▸ EXERCISE GOAL:
Extend the post below on log-scale versus fold-change reporting of qPCR data, starting right after its last sentence.

▸ SOURCE EXTRACT:

----------------------------------------

I have a question to Jochen Wilhelm and other experts in the field. I am a physician scientist currently working in basic science. We work on rodent experimental models and use qPCR a lot. We follow very stringent qPCR protocols with various reference genes for different tissues and cell lines. I believe our technical standards are good and our results are controlled for as many confounders as possible.
Reading high impact publications in our field I am often struck how little information is provided as to how qPCR data was analyzed. In expensive animal models or rare human tissue samples I understand the limitations on sample size and I acknowledge that whichever statistical test is applied, any conclusion on few samples should be taken with a pinch of salt. Again, statistical standards differ greatly between an exploratory n=5 rodent study or a n=5000 human biomarker validation for clinical application and I can live with this difference in statistical quality.
Returning to my question: Dr. Wilhelm is a strong advocate of working with log values in qPCR data and I completely agree with this. It is a common practice to perform log transformation to reduce skweness or variation in data, so why transform log data to increase variation before analysis? Yet, it is common practice to show fold changes on a linear scale in the world of physicians and I have been criticized by reviewers for showing dCt values. I know it is correct and mathematically makes sense, but it is the reviewer and to an extent the (bad) convention that decides what and where data is published. So I am wondering what a good compromise between mathematical sense and convention could be.

----------------------------------------

▸ LISTED ENTRIES:
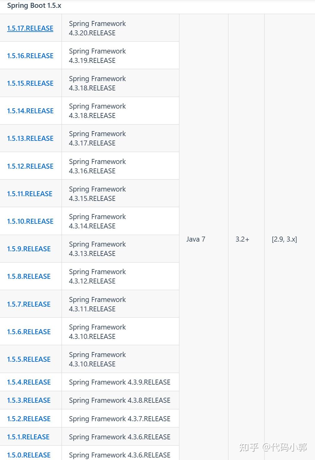Click the 1.5.15.RELEASE link
This screenshot has height=460, width=315.
[x=30, y=83]
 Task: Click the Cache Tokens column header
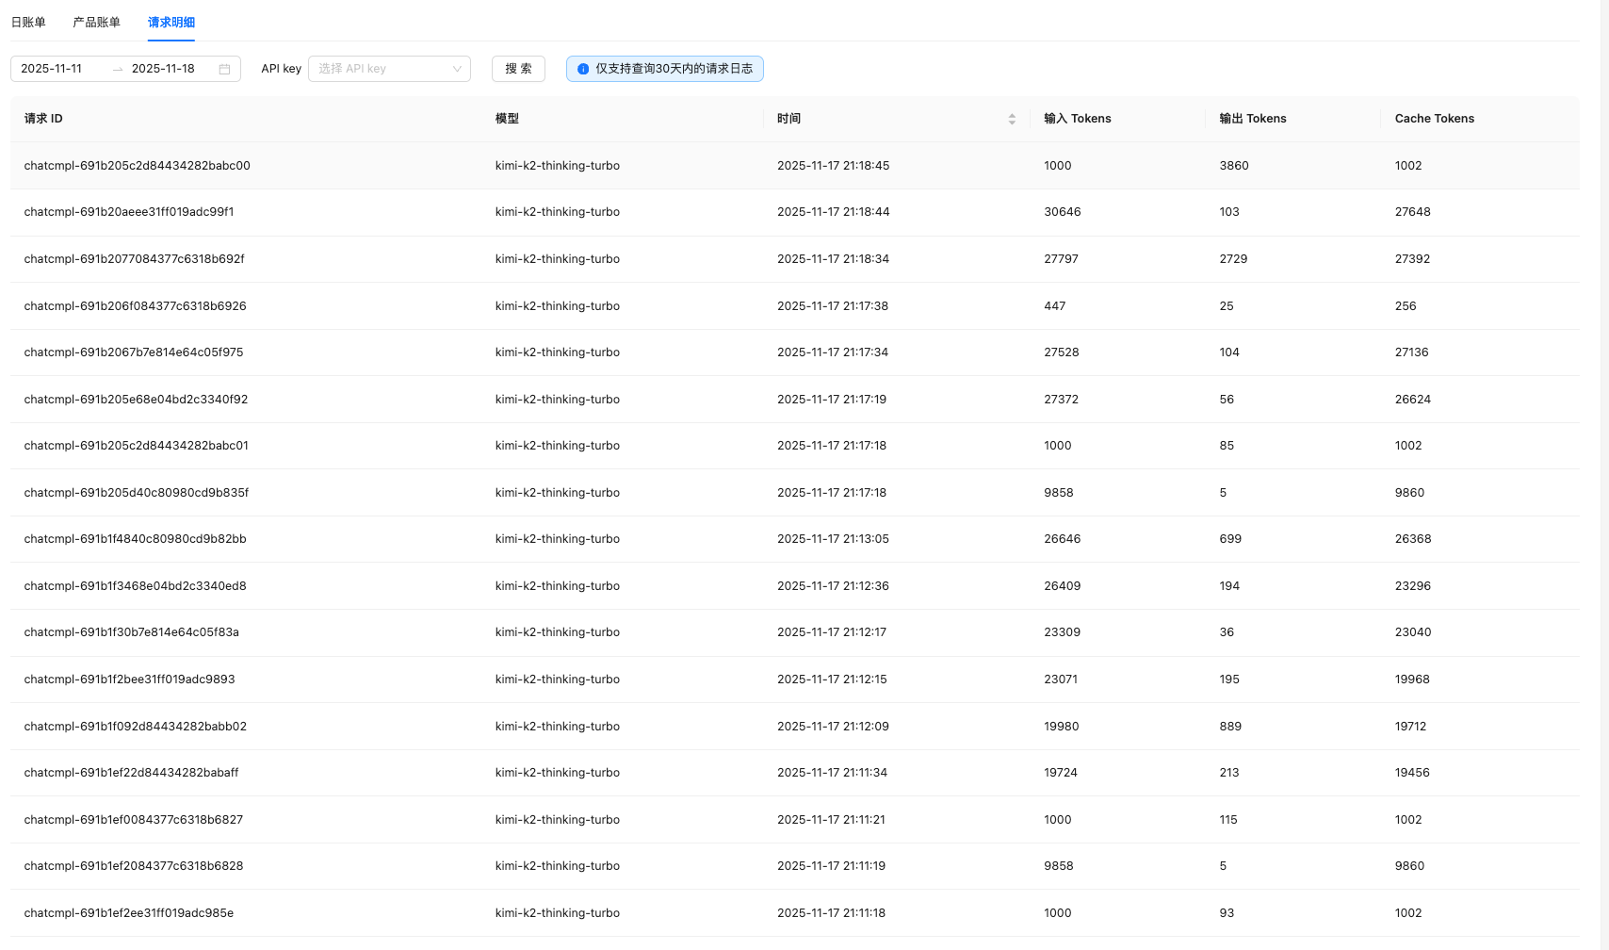pyautogui.click(x=1434, y=119)
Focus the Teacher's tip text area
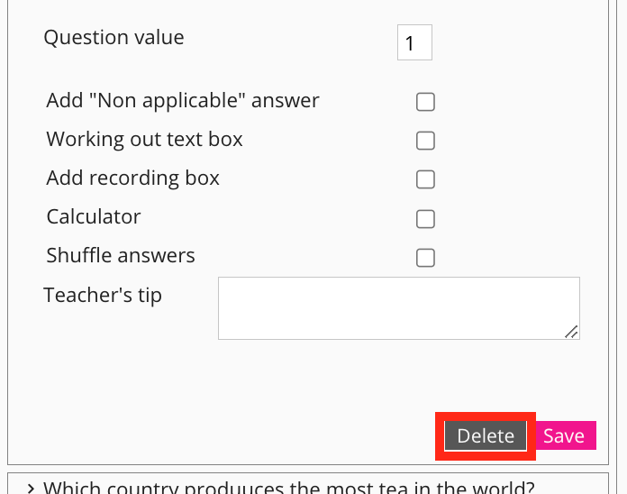Screen dimensions: 627x494 pos(396,307)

----------------------------------------

▸ EXPECTED ANSWER:
My current approach: Perform statistics on dCt or ddCt values and mention this in the methods section accordingly. Then show 2^-dCt (or 2^-ddCt) in the figures. Mean and error are calculated from dCt values and then I use exponentiates of these values for my graph (because I am not interested in the mean of relative expression!). On the y-axis I use a log-scale in order not to underrepresent downregulated GOIs. So it leaves me with a graph of relative expression (or fold changes) with asterisks to indicate levels of significance from the log values. Is this a valid approach? I feel this might be a compromise between convention and actual mathematical sense. What do you think?